Report: Mets have decided to fire manager at end of season
Posted: Monday September 13, 2004 6:58PM; Updated: Monday September 13, 2004 11:54PM
"Why put me through this?" he said Monday. "I'd rather have it happen now. There's no sense in waiting."
The Daily News reported Monday that Mets owner Fred Wilpon was persuaded to fire Howe at the end of the season during a meeting of club executives last Friday.
Howe said he hadn't read the story, but general manager Jim Duquette told him about it when he arrived at Shea Stadium. Howe repeatedly declined to comment while television cameras were rolling, then later chose to go back to the subject himself.
Duquette said no decision had been made yet on Howe's future with the team, but he never guaranteed the manager would be back next year, either.
"I don't have much to add other than it's an ongoing process," Duquette said. "Obviously, the organization, we're all frustrated because we haven't played the way we wanted. Obviously, the frustration goes all the way up to the front office."
Mets spokesman Jay Horwitz said Wilpon would have no further comment.
If the Mets fire Howe after this season, they would still owe him $4.7 million. He signed a $9.4 million, 4-year contract with New York before the 2003 season.
"If there's a decision to be made, then obviously he'll be the first to know," Duquette said.
After an encouraging first half, the injury-plagued Mets have completely collapsed the last two months. Going into a doubleheader Monday against NL East-leading Atlanta, they had lost 19 of 21 and were 17-40 since July 9.
This despite a $101 million opening day payroll -- fourth-highest in baseball.
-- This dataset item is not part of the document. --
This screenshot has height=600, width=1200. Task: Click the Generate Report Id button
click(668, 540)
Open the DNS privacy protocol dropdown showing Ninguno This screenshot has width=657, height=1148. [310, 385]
One reason is a depleted roster. Mike Piazza, Tom Glavine, Kaz Matsui, Jose Reyes and Victor Zambrano have all missed considerable time in the second half due to injuries, prompting catcher Jason Phillips to say there's been a "black cloud" hanging over the team.
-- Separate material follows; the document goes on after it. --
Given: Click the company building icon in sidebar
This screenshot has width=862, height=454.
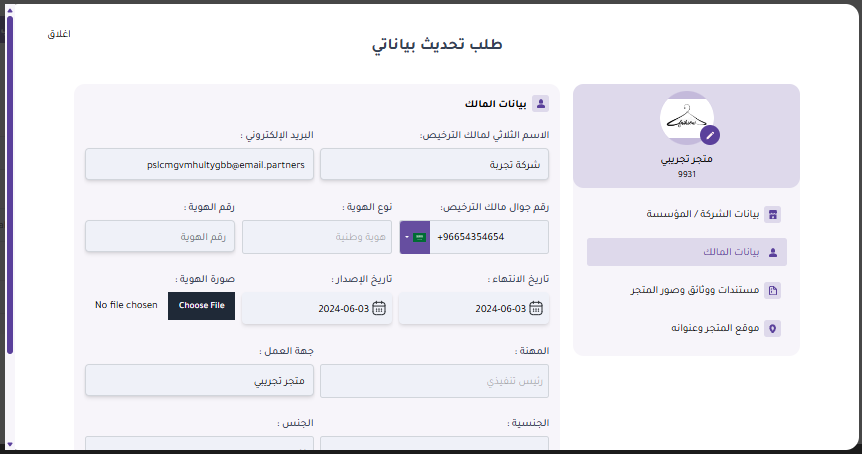Looking at the screenshot, I should coord(772,214).

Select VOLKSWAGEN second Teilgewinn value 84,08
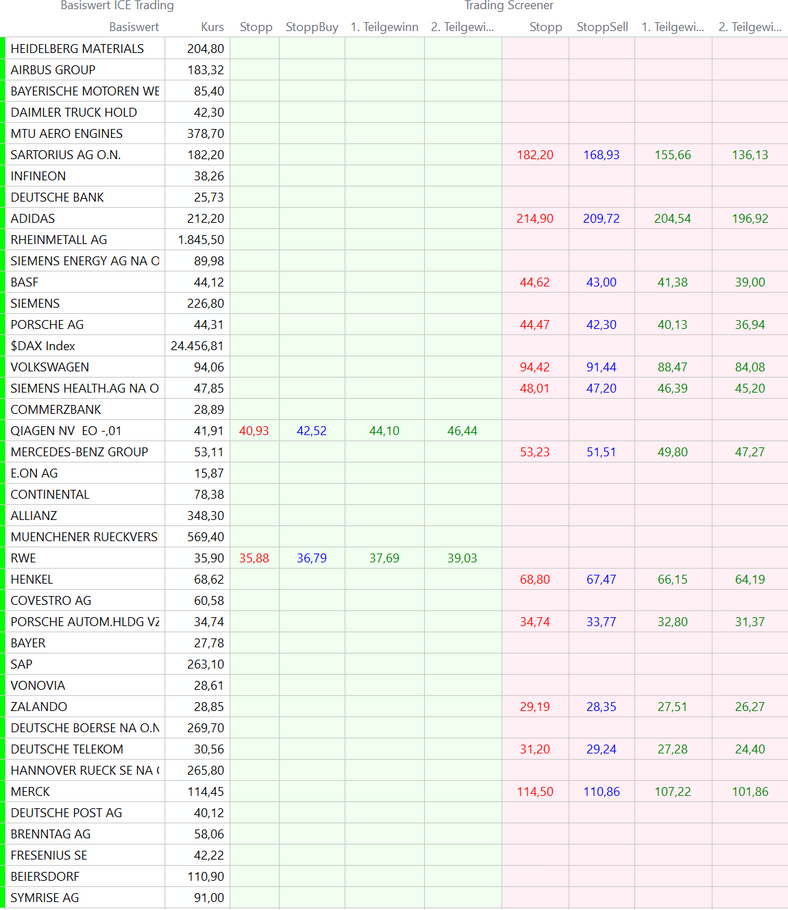tap(750, 367)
"It's not a lack of preparation or commitment or you're not trying," Phillips said. "I stopped playing GM when I was in Double-A. This is a business. If your numbers aren't good, they do something about it, bad luck or not. It's all about results."
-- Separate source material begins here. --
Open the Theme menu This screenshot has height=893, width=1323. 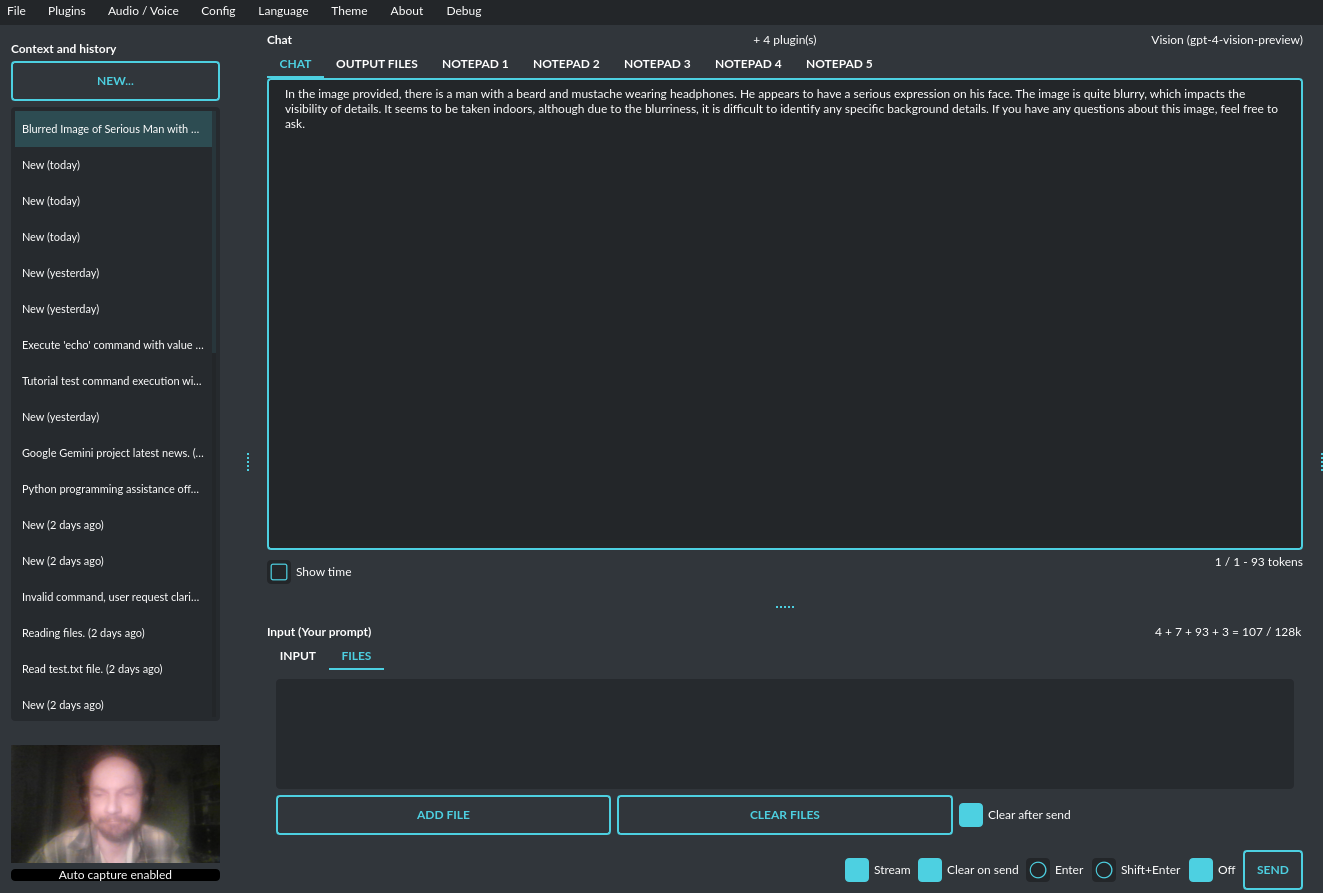coord(349,11)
And the players who are healthy haven't produced. Cliff Floyd was hitting .257 with 60 RBIs. Mike Cameron was batting .236 with 136 strikeouts. Steve Trachsel is 1-7 in his last 12 starts. And the aging middle relief corps has been a problem.
"Is it fair? No, it isn't," Floyd said. "If anybody should feel bad it should be the players. We haven't played up to the potential that we should have."
The Mets, who finished last in the NL East the past two seasons, were only 21/2 games ahead of last-place Montreal going into the doubleheader.
"The fact is we failed as players. I failed. Everyone failed. The fact that we're talking about the dismissal of the manager is upsetting," pitcher Al Leiter said. "To me, it's speculation. I haven't heard anything to confirm it."
Other players also took the blame for a disappointing season. But some felt it was unfair to let Howe twist in the wind the rest of the way.
"I don't think it's right the way it's going down right now," Cameron said. "But that's the way it goes. I guess that's New York."
When the Mets couldn't pry Lou Piniella from Seattle, Howe became their second choice to succeed Bobby Valentine as manager. But the mild-mannered Howe, who was coming off consecutive 100-win seasons in Oakland, has been criticized for lacking a fiery personality.
"He's done the best he can under some tough circumstances. There's been an unusual amount of injuries," Duquette said. "I don't think he's fully to blame. The responsibility falls in a lot of areas, including the front office and the players."